A central goal of neuroscience is to understand how animal and human behaviors are generated by the circuits of the brain. Progress towards this goal has relied in part on the ability to record the activity of neuronal populations. To record densely from a local circuit, one of the most widely-used techniques is calcium imaging. Calcium imaging by two-photon microscopy currently allows investigators to record from hundreds of neurons simultaneously; while a major improvement over past approaches, it is nevertheless a small fraction of the total number of neurons in almost any local circuit. The difficulty of determining which neurons first compute a particular decision or pattern of activity is, in my view, the most important technical barrier to a comprehensive understanding of how neuronal circuits drive behavior. Recently, we developed a method, called Objective-Coupled Planar Illumination (OCPI) microscopy, to perform fast fluorescence imaging of whole tissue volumes. Instead of collecting data from one pixel at a time, it uses a thin sheet of light to collect entir images at once. OCPI microscopy has allowed us to record from approximately ten thousand neurons simultaneously at high speeds and signal-to-noise ratio. For our scientific work on the olfactory system, OCPI microscopy has revealed what the sensory periphery detects, how chemical stimuli are encoded, the spatial arrangement of circuits in the brain, and even how different individuals perceive the world. Here I propose to extend the domain of applicability of OCPI microscopy.
In aim 1, we will develop new methods to see deeper into the living brain.
In aim 2, we will develop procedures to tag individual neurons based on their physiological properties.
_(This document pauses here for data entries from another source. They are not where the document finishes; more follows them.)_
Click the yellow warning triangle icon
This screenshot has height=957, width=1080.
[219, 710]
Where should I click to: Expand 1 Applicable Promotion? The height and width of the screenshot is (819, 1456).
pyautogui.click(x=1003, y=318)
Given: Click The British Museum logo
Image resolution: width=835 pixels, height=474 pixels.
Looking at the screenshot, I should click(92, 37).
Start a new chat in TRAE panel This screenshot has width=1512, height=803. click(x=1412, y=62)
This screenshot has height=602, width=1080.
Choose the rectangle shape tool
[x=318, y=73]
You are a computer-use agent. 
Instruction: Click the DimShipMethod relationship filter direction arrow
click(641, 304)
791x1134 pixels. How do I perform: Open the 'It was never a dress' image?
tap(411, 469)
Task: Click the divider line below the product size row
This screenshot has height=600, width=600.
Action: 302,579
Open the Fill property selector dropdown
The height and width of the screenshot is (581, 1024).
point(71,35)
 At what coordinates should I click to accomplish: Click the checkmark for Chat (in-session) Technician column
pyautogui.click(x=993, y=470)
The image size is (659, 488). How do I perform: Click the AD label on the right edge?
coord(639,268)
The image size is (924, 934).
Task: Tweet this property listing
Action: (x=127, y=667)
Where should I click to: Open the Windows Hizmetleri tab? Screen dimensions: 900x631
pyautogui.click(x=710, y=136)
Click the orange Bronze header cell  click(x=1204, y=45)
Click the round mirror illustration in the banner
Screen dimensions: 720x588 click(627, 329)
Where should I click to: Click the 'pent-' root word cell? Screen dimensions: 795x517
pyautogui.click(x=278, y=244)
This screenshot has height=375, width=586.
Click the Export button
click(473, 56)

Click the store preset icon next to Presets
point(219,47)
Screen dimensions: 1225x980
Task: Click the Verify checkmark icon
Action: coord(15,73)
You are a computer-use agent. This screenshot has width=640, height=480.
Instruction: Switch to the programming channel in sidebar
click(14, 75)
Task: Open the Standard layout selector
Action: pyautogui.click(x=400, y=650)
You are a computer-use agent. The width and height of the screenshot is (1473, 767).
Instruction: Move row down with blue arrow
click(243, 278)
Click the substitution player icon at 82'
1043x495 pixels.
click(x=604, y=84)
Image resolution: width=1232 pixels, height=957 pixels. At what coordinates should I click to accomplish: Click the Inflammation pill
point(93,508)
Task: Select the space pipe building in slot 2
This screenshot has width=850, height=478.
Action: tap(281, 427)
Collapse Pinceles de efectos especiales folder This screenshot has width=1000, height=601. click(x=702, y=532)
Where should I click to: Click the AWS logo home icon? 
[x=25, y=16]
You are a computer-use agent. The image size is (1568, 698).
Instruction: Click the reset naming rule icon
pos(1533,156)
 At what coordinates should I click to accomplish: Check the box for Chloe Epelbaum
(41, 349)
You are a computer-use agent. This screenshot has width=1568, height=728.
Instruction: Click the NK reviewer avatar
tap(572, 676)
In aim 3, we will develop and share algorithms to process the terabyte-sized datasets produced by OCPI microscopy.
These aims will allow OCPI microscopy to address new questions and to be disseminated widely throughout the neuroscience community.
The mechanisms of most neurological diseases, and the drugs used to treat them, are poorly understood. This application proposes new imaging technologies allowing whole circuits or brains to be watched 'in action' at single-cell resolution. These tools will shed new light on the fundamental circuit mechanisms of disease.